Edwards also played in the Premier Development League for Ventura County Fusion and Seattle Sounders FC U-23.

==Professional career==

=== Orlando City ===
On January 20, 2015, Edwards was selected in the third round (43rd overall) of the 2015 MLS SuperDraft by Orlando City, and he signed a professional contract with the club a month later. He made his professional debut on June 17 in a 2015 U.S. Open Cup match against Charleston Battery. Orlando went on to advance on penalties.

He was loaned to Orlando City B in March 2016 before becoming the first-choice keeper in the 2017 USL season.

He made his first MLS start on October 23, 2017, away at Philadelphia Union on the final day of the season when regular starter Joe Bendik was ruled out with concussion. Orlando lost 6–1.

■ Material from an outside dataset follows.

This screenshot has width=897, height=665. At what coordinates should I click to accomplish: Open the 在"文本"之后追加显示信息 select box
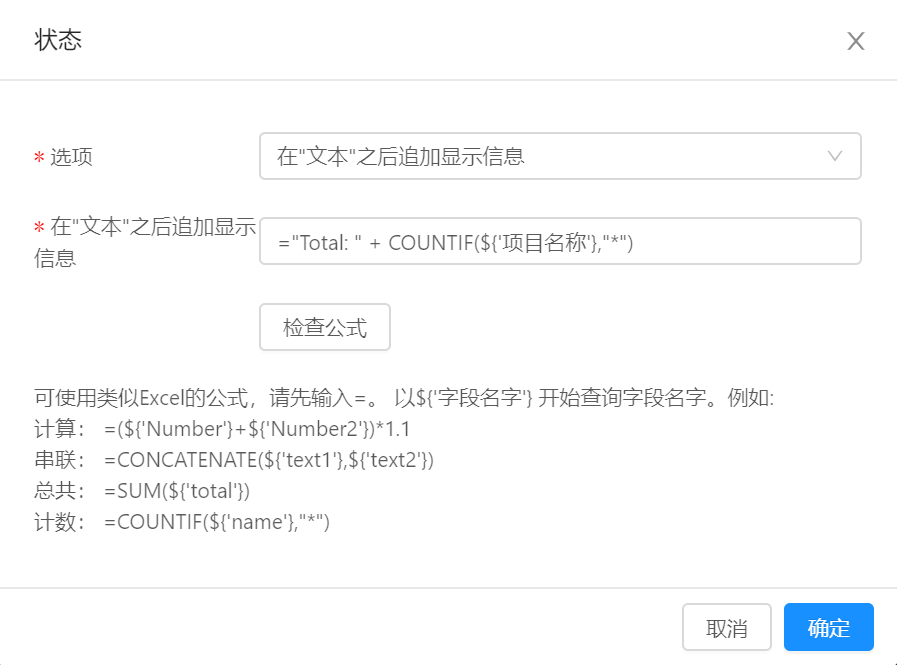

On July 14, 2018, following James O'Connor's appointment as manager, he was given the start over a healthy Bendik in the midst of a nine-game losing streak. Orlando won 2–1 with Edwards registering 3 saves. Edwards would retain the starting job for five games, conceding 13 goals. He was released by the club at the end of the 2018 season when his contract expired.

=== D.C. United ===
On December 19, 2018, Edwards was acquired by D.C. United in exchange for a second-round pick in the 2019 MLS SuperDraft. On January 8, 2020, Edwards was re-signed by D.C. United for the 2020 season. He was released by D.C. United on November 30, 2020.

=== Loudoun United ===
Edwards has appeared in games for D.C. United's affiliate club, Loudoun United. He appeared the first time for Loudoun United in a game against the Tampa Bay Rowdies on March 31, 2019. He was able to keep a clean sheet in his debut as the game ended 0-0.

=== New England Revolution ===
On December 19, 2020, Edwards joined MLS side New England Revolution ahead of their 2021 season.

=== San Jose Earthquakes ===
On December 30, 2024, Edwards was acquired by the San Jose Earthquakes in exchange for $150,000 in General Allocation Money.

==International==
Edwards was a member of the United States under-17 squad that competed at the 2009 FIFA U-17 World Cup in Nigeria.